Kleiner Exkurs: Meine Arbeiten sind auch das Ergebnis einer Auseinandersetzung mit der Bildgestaltung. Es ist von Vorteil für das entstehende Bild, sich mit den Gesetzmäßigkeiten für eine ausgewogene Bildgestalt auseinanderzusetzen, besonders hinsichtlich der Kontraste. Bei den drei Beispielen A, B und C meiner ersten „Hinterglasmalereien“ ist das gut zu erkennen.
Im Beispiel A gibt es hinsichtlich des Farbkontrastes viele kleine Flächen (kleine Klekse, eine Art Grundmuster), die sich in ihrem Volumen nicht stark voneinander unterscheiden. Diesem Grundmuster sind einzelne „Gestalten“ überlagert. Durch diese Art von Kontrast ist ein spannendes Bild entstanden.
Im Beispiel B wird dieser Prozess der Bildgestaltung erweitert. Einzelne „Gestalten“ vergrößern ihre roten, grünen, gelben, braunen Flächen und dominieren fast das kleinräumige, blau-graue Grundmuster. Das Flächenverhältnis zwischen beiden Bereichen ist etwa ausgewogen.
Zum Farbkontrast: Jede Farbfläche hat in Bezug auf andere Farben eine optimale Größe, wenn sie sich mit der Nachbarfarbe im Gleichgewicht befinden soll. Im Beispiel B fallen die roten Flächen aus dieser Balance – Rot braucht eigentlich nur eine vergleichsweise geringe Flächengröße, um zu wirken. Allerdings ist hier das Rot etwas dunkel, verträgt deshalb größere Flächen im Kontrast zu den übrigen Farben.
Im Beispiel C dominieren nur noch die großen Flächen, die jetzt ihrerseits ein grobes Grundmuster bilden, ohne deutlich dominierende „Einzelgestalten“ aufzuweisen (diese haben sich verkleinert). Hinsichtlich der Kontraste findet ein Ausgleich statt – nichts dominiert. Damit wirkt das Bild tendenziell langweilig, da kein bestimmendes Objekt ins Auge fällt.
Zu Regeln in der Kunst: Die Gesetzmäßigkeit einer ausgewogenen Bildgestaltung ist bei abstrakten Bildern leichter zu erkennen als bei gegenständlichen Bildern. Wie bei allen sogenannten „Regeln“ in der Kunst gilt auch hier: Das bewusste Verletzen dieser „Regeln“, sozusagen die Abweichung von der Norm, kann zu einer besseren Bildaussage führen. Das hängt aber von den individuellen Fähigkeiten des Künstlers ab, deren Anwendung sich kaum gesetzmäßig beschreiben lässt.

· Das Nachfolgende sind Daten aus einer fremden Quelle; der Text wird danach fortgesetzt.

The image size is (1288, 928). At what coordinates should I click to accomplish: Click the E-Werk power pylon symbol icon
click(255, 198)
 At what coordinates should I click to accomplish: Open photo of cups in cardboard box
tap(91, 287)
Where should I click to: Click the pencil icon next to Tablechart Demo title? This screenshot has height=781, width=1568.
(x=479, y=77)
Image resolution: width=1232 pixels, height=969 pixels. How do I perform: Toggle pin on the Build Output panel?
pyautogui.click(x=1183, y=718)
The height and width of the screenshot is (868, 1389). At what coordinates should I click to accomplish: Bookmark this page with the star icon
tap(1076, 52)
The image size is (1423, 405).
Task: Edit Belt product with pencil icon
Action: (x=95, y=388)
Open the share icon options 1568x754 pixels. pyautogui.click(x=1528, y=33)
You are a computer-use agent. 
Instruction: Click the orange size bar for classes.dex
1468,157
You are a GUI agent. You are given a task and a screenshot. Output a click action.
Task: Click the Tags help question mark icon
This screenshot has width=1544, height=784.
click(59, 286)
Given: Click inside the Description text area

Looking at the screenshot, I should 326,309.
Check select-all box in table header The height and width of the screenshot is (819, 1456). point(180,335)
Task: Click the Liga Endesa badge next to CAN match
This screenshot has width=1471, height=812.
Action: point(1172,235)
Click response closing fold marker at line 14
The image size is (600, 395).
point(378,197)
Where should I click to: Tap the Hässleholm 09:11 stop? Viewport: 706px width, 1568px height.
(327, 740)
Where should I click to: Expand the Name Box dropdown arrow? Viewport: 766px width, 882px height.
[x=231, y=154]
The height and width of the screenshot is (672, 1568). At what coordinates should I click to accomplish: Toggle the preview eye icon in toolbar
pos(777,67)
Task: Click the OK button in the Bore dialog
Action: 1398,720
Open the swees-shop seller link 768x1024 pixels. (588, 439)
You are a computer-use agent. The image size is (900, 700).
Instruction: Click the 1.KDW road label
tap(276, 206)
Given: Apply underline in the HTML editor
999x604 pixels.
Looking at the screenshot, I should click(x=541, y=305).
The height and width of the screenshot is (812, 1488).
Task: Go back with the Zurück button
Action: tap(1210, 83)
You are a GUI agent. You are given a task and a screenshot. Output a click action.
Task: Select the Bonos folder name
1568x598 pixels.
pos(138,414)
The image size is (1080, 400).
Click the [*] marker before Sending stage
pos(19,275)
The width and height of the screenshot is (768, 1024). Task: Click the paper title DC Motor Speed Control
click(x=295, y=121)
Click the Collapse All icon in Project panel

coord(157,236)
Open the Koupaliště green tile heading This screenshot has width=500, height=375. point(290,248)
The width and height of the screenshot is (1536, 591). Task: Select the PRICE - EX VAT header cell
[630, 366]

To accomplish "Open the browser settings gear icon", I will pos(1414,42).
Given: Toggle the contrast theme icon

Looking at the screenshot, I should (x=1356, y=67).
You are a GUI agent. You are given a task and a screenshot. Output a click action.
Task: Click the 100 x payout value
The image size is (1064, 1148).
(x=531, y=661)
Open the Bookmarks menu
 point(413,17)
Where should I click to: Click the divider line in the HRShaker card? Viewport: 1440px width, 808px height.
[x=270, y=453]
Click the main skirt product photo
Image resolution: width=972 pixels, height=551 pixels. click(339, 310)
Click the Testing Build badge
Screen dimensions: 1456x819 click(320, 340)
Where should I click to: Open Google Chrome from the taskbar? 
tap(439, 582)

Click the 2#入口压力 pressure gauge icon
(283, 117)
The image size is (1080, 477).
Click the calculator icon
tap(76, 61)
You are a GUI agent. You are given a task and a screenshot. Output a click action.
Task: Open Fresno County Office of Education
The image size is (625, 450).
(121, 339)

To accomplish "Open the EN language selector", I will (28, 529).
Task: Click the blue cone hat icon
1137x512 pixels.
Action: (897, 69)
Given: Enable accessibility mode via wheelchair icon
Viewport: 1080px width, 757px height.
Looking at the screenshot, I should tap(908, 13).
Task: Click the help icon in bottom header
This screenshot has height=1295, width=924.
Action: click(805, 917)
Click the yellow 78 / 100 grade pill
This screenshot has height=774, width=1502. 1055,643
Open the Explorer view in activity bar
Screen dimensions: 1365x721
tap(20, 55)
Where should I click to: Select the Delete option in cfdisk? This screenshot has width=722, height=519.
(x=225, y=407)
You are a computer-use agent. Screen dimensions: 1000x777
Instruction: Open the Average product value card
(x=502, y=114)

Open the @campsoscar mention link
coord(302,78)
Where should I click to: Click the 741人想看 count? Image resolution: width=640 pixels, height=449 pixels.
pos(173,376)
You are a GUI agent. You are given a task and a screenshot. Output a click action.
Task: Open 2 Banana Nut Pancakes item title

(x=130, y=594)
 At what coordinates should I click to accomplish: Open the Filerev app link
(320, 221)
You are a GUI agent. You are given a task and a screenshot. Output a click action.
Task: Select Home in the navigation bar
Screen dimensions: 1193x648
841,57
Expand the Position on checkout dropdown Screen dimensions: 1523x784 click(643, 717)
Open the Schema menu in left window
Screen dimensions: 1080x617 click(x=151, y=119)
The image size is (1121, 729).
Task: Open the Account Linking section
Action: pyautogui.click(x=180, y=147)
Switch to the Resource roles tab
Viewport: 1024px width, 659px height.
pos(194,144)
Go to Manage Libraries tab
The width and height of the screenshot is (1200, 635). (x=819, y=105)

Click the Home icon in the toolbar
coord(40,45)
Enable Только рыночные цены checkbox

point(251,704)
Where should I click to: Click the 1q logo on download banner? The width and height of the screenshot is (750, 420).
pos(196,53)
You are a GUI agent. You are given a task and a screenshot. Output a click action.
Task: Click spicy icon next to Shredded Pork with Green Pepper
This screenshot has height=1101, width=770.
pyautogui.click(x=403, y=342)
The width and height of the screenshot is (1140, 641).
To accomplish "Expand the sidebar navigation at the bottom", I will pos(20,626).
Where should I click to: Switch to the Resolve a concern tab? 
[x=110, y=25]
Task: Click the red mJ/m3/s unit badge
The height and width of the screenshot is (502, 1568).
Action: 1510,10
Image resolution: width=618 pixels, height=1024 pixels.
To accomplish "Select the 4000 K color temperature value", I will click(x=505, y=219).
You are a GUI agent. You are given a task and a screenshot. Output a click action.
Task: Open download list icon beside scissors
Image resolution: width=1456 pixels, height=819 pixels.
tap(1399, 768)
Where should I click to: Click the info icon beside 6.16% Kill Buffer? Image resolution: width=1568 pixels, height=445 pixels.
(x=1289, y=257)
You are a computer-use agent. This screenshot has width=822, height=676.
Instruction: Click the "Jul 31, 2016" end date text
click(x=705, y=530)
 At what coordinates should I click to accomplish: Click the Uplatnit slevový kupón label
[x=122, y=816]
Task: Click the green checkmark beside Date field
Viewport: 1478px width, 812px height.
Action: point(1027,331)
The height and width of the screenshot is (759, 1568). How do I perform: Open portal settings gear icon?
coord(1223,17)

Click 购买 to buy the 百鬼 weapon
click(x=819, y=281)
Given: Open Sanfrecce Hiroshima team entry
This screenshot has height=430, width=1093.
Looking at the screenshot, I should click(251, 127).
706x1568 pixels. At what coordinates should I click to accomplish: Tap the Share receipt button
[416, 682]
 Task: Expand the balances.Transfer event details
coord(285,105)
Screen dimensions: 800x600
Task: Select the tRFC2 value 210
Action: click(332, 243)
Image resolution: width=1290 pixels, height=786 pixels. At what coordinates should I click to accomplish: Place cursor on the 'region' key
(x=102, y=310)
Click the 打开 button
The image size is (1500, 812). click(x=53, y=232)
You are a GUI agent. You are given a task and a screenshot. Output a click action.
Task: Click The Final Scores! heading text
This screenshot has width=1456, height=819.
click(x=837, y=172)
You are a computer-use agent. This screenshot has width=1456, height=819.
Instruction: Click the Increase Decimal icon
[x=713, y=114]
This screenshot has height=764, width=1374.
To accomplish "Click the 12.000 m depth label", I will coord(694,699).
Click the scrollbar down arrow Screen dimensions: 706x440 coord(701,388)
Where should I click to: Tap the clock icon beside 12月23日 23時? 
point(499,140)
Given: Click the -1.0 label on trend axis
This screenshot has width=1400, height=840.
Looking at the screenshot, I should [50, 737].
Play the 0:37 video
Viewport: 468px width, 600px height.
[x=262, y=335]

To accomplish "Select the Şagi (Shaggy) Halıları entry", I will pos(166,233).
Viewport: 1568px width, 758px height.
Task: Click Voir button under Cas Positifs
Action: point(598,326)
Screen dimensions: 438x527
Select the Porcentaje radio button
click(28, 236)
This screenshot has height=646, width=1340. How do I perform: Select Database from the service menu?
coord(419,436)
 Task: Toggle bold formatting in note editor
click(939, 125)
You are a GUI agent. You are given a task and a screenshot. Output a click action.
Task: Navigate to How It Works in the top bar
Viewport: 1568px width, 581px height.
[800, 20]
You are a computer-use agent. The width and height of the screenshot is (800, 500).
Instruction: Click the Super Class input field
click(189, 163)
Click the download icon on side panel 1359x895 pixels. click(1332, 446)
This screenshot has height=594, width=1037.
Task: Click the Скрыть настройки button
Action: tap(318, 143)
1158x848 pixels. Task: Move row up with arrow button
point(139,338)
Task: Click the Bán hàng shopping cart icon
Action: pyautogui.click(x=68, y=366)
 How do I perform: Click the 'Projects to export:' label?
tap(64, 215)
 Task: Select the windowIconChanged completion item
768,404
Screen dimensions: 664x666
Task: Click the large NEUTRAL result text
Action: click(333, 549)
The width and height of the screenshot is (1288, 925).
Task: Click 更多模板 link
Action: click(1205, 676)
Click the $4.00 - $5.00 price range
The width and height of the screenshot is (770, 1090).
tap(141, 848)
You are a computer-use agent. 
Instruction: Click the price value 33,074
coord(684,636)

Paul Klee erläutert in seiner „Bildnerischen Formen- lehre“ (1921/22): Es gibt auf einem Bild z.B. ein Grundmuster aus Wiederholungen, sogenannte Muster, eine Art Grundrauschen. Dieses wird überlagert von individuellen „Einzelgestalten“, die dann das Bild je nach Größe und Art dominieren können. Dieser Kontrast zwischen Muster und Einzelgestalt kann vielfältig variiert werden.

Gerhard Richter hat 2008 eine Serie von kleinen, beeindruckenden Bildern „Lack hinter Glas“ angefertigt, auf denen er viele Farb- kombinationen variiert hat und der Lack sichtbar Fließspuren hinterlassen hat. Ich habe sie einmal im Original in der Fondation Beyeler in Basel gesehen. (https://www.gerhard- richter.com/de/art/paintings/abstracts/works-behind-glass-94) Einzelne Bilder kann man sich schön anschauen auf der Webseite https://www.gerhard-richter.com/de/art/microsites/sinbad

Fazit 1: Ein Nachteil des Malens auf Folien ist es, dass diese sich beim Farbauftrag etwas wellen. Dafür leuchten die Farben mit Hilfe der Folie, und die „Spur“ der fließenden Farben tritt deutlich hervor. Meine Versuche des Malens auf Folie mit dem „gesteuerten Zufall“ haben mich noch nicht befriedigt. Die Unebenheiten der Folie stören mich beim fertigen Bild, da sie quasi eine neue Bildebene ergeben, die vom Farbgeschehen ablenkt. Ich bin mir sicher, dass solche Bilder auf Glas eindeutiger und klarer herauskommen und dann aufgrund der besseren Tiefenlichtwirkung ansprechender sein werden.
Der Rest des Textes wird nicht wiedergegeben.